Le polytoxicomane qui a des troubles de comportement en plus, qui n'est pas nécessairement psychiatrique, mais qui a des fichus troubles d'adaptation, de comportement, ça fait tellement peur puis finalement il y a personne qui ose s'approcher d'eux autres. C'est peut-être ceux-là qui sont les plus vulnérables puis qui auraient le plus besoin sauf que c'est difficile de mettre autour de ces gens-là une structure et des services souples.

Il faut également se rappeler que les patients dont parlent les intervenants des urgences psychiatriques sont ceux qui leur ont été référés par l'urgence générale dans le cas de douze des quatorze hôpitaux.
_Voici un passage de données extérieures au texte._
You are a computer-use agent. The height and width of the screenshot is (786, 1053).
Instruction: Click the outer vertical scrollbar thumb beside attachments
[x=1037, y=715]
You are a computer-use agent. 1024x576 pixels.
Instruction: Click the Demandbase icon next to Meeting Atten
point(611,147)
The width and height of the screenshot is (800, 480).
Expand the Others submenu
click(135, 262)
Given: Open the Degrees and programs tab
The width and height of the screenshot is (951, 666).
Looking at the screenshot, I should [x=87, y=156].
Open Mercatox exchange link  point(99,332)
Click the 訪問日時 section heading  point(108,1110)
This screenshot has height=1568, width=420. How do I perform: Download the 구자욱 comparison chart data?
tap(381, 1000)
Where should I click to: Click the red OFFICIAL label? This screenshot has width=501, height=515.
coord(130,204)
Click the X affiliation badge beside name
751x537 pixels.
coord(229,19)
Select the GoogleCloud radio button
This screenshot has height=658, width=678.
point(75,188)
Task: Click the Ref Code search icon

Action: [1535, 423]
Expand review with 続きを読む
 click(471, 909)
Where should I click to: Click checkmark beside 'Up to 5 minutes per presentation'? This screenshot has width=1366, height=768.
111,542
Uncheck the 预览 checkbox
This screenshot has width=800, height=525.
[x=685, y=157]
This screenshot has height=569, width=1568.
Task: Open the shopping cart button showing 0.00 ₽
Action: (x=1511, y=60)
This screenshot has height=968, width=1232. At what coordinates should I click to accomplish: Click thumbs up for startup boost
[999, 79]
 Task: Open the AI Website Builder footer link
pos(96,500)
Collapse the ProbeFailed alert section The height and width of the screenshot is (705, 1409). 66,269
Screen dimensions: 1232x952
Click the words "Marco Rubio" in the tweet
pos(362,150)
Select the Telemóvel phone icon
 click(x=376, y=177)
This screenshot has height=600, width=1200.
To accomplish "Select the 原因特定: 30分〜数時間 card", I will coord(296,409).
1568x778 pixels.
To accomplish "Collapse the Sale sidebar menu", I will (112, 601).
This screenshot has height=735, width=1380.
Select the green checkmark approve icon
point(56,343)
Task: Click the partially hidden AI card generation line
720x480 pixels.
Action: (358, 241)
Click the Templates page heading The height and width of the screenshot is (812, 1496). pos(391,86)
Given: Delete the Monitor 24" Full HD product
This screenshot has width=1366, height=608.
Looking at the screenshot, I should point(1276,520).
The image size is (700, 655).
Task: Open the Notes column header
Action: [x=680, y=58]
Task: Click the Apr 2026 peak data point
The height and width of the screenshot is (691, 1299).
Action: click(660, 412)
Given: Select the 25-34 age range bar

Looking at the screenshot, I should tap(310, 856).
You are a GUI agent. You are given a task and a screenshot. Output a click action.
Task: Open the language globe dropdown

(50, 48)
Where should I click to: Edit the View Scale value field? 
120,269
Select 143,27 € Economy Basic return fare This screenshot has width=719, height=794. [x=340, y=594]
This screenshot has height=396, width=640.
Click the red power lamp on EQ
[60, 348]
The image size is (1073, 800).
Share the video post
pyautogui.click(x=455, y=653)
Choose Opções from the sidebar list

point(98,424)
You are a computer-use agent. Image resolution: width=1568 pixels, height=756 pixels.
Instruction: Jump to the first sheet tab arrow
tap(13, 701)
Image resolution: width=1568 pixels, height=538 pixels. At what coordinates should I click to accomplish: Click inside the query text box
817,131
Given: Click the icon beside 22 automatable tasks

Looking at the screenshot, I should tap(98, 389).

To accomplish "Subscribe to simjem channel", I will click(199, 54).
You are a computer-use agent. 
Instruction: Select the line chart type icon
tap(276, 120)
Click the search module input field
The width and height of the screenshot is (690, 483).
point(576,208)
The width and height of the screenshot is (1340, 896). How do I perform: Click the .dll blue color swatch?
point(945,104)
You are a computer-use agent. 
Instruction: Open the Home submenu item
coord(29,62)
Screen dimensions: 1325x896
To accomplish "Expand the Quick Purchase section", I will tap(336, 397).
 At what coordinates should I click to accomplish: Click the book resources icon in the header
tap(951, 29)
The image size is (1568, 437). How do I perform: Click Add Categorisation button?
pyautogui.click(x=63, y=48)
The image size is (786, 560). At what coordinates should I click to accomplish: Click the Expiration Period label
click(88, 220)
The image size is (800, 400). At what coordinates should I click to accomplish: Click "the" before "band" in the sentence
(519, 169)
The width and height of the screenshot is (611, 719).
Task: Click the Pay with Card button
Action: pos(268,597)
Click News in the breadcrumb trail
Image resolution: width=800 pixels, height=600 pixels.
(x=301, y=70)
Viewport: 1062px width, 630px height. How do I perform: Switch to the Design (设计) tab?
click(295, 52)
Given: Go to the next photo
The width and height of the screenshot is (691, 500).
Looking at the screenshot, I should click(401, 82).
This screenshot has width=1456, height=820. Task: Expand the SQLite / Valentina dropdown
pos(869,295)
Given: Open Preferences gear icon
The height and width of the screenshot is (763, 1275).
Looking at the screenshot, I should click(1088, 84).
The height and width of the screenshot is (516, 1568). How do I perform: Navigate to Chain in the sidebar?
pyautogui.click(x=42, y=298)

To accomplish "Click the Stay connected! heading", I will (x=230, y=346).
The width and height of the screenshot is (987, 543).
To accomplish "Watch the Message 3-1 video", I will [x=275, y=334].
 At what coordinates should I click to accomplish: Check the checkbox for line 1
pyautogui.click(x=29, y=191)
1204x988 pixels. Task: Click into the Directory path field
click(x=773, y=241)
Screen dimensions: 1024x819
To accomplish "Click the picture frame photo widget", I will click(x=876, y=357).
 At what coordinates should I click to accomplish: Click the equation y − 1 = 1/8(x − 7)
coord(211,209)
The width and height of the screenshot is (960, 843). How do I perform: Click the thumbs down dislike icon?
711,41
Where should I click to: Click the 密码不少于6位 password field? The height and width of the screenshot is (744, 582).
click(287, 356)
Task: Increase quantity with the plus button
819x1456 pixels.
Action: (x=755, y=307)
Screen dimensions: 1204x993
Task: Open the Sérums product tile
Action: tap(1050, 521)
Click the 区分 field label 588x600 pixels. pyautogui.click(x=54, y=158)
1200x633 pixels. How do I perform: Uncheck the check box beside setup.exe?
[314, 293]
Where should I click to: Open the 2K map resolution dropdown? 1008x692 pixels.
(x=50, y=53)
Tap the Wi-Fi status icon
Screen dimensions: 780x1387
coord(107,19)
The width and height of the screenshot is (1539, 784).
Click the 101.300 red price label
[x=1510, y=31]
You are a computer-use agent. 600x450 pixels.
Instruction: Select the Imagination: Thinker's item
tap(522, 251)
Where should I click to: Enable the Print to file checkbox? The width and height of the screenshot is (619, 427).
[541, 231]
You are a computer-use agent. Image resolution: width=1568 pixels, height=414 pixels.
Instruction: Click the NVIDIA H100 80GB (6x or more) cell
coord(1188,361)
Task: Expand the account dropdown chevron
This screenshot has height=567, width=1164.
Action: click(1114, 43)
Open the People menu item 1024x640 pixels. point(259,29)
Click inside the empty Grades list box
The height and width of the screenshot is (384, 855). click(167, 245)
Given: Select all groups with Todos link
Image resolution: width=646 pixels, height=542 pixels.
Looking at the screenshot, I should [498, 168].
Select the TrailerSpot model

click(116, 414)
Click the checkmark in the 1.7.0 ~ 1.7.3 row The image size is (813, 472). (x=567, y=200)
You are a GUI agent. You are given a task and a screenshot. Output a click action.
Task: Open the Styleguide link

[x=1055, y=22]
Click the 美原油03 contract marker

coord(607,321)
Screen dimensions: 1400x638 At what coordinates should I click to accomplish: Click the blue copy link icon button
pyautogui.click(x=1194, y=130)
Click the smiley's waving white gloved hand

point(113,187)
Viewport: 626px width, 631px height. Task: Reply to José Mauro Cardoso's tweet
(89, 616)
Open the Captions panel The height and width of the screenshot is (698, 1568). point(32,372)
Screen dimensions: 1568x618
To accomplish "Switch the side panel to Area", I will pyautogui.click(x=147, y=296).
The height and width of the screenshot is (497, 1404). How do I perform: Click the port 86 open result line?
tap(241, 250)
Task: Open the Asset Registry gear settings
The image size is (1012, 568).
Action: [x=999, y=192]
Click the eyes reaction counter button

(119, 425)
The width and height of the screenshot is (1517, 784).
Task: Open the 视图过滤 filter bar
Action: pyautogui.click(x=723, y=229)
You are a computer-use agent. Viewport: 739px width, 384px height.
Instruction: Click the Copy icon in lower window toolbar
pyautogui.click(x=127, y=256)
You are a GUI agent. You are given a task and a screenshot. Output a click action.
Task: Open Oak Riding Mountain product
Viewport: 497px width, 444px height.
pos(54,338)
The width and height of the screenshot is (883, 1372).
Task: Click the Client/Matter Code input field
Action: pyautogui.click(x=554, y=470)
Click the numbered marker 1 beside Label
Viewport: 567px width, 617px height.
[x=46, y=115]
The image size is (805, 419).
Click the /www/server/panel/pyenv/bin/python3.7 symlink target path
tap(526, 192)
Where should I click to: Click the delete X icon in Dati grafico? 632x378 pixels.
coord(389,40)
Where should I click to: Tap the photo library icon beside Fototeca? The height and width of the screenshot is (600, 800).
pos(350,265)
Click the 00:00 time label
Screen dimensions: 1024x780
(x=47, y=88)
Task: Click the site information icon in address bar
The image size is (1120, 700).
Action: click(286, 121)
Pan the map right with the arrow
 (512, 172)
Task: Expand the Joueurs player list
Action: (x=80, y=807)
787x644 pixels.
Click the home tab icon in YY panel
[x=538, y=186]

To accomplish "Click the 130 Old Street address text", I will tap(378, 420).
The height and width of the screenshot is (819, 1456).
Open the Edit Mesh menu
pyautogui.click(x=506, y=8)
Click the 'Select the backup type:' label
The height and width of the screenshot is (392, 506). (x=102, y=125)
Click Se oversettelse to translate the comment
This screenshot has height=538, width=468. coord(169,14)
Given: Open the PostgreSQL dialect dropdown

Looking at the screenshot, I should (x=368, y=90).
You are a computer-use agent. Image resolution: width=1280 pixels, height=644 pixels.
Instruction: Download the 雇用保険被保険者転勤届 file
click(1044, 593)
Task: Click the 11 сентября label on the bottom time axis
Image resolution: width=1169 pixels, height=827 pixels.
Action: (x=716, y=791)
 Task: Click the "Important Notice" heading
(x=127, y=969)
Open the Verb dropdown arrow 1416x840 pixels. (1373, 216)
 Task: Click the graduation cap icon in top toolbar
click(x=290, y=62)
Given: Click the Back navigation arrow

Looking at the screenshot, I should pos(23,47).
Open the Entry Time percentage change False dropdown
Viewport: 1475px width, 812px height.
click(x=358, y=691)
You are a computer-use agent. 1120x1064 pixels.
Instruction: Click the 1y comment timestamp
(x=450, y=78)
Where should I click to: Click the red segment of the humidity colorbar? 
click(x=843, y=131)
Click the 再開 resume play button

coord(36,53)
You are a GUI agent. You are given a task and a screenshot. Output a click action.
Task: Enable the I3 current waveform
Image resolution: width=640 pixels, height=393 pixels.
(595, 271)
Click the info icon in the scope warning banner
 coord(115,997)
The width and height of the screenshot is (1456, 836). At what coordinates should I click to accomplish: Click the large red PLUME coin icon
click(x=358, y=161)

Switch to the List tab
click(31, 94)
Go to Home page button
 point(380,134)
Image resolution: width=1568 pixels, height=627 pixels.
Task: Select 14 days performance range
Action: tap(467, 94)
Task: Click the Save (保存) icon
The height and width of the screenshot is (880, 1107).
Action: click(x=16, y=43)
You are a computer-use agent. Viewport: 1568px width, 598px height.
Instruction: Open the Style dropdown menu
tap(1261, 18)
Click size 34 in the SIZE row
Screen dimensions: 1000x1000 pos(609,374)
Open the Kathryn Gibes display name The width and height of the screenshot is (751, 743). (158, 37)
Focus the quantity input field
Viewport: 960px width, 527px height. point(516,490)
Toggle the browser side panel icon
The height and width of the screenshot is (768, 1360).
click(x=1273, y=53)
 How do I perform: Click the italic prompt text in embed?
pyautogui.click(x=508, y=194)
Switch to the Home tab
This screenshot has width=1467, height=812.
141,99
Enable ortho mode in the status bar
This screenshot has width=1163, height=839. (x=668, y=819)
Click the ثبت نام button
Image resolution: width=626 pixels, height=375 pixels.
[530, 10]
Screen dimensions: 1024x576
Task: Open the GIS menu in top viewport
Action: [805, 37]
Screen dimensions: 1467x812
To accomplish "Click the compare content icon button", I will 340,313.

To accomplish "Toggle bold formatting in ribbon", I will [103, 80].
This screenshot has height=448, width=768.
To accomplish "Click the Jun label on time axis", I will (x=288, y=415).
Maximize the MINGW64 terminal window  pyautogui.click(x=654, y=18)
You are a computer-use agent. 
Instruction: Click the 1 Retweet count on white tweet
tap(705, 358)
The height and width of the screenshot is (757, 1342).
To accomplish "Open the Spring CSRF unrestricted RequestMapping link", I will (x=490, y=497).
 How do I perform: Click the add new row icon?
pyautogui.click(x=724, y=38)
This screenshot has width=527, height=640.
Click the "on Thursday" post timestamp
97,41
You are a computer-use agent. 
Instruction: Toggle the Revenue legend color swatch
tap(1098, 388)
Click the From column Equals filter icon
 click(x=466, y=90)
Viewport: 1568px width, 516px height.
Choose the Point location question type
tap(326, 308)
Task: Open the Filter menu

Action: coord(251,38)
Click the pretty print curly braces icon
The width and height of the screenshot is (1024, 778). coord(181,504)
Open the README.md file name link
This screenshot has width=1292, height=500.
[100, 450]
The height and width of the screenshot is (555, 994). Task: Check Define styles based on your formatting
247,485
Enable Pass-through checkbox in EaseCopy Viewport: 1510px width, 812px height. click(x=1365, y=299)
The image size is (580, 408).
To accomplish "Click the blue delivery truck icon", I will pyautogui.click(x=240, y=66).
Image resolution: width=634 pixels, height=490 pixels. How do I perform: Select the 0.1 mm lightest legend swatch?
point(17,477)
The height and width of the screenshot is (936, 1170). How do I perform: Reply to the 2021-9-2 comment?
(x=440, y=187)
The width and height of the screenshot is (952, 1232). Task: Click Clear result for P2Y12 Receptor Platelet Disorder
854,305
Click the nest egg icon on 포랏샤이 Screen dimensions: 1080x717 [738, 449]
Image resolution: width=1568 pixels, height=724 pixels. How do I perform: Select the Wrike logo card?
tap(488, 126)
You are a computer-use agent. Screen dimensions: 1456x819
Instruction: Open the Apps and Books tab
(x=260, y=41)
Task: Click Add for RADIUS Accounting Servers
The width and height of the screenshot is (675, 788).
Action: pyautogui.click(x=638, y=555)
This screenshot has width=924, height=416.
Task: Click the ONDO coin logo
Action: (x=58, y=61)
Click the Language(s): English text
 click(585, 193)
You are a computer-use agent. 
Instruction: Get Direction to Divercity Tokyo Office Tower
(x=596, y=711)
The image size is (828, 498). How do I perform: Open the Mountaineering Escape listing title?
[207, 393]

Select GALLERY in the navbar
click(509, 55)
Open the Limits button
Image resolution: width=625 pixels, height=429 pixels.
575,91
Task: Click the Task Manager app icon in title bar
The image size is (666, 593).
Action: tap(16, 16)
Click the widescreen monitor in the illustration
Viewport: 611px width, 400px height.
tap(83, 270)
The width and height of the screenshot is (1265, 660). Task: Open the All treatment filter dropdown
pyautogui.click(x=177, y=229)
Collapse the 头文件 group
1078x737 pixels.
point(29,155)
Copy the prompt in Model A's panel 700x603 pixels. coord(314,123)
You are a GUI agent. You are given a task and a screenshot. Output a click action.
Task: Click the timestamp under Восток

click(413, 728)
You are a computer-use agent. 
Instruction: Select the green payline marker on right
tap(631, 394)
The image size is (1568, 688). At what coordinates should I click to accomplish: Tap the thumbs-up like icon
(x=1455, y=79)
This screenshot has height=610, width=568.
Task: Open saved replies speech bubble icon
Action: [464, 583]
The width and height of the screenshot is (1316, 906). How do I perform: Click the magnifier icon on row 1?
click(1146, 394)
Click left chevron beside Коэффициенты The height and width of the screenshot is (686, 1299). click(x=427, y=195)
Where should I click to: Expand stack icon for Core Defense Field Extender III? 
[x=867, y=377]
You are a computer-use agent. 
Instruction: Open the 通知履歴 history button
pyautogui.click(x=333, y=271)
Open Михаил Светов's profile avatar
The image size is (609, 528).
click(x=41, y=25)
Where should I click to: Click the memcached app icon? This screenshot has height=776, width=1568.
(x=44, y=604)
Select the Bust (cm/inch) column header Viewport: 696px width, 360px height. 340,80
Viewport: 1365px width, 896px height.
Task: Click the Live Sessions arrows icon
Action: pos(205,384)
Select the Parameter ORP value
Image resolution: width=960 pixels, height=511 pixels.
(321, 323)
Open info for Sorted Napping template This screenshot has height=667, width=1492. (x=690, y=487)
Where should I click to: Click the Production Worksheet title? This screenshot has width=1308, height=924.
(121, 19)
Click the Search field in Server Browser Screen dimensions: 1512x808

Pour ces références, chaque hôpital développe sa dynamique et ses façons de faire particulières compte tenu des intervenants en place, de l'expérience passée, des attitudes plus ou moins interventionnistes face à cette clientèle. Ainsi, un psychiatre nous a expliqué qu'il lui arrive régulièrement de refuser de voir un patient référé par l'urgentologue après étude du dossier s'il juge qu'il ne peut rien faire dans son cas. Il donne l'exemple d'une personne qui refuse habituellement de collaborer aux traitements. Une autre équipe s'interroge sur l'influence qu'ont leurs exigences à l'égard de l'urgentologue :

We, maybe, miss some because they don't get referred to psychiatry, because we have worked very hard at getting the emergentologist, when they ask for a consultation in psychiatry, to have some kind of a question to ask of us. So they may decide themselves the guy is a drug addict and a bum and they say psychiatry is going to say what do you want us to do? and they will get sent out.

Nous avons aussi demandé aux équipes des urgences psychiatriques quels besoins ils identifient chez ces patients lors de leur évaluation. Les principaux sont des besoins d'hygiène, d'encadrement, d'hébergement et de soins psychiatriques et de désintoxication.

[...] je dirais la moitié ont besoin de traitement psychiatrique qui passe par une hospitalisation. Alors on va offrir l'hospitalisation à ces gens-là. De ceux-là, facilement la moitié vont signer un refus de traitement et on va les laisser partir... Pour tous, il y a un problème d'hébergement qui est pas stabilisé. Le cas le plus classique ce sont des schizophrènes chroniques qui ont déjà été suivis à d'autres hôpitaux mais qui n'ont plus de suivi nulle part, alors ceux-là on les hospitalise et on prend sur nous de les placer en famille d'accueil ou faire quelque chose à la sortie.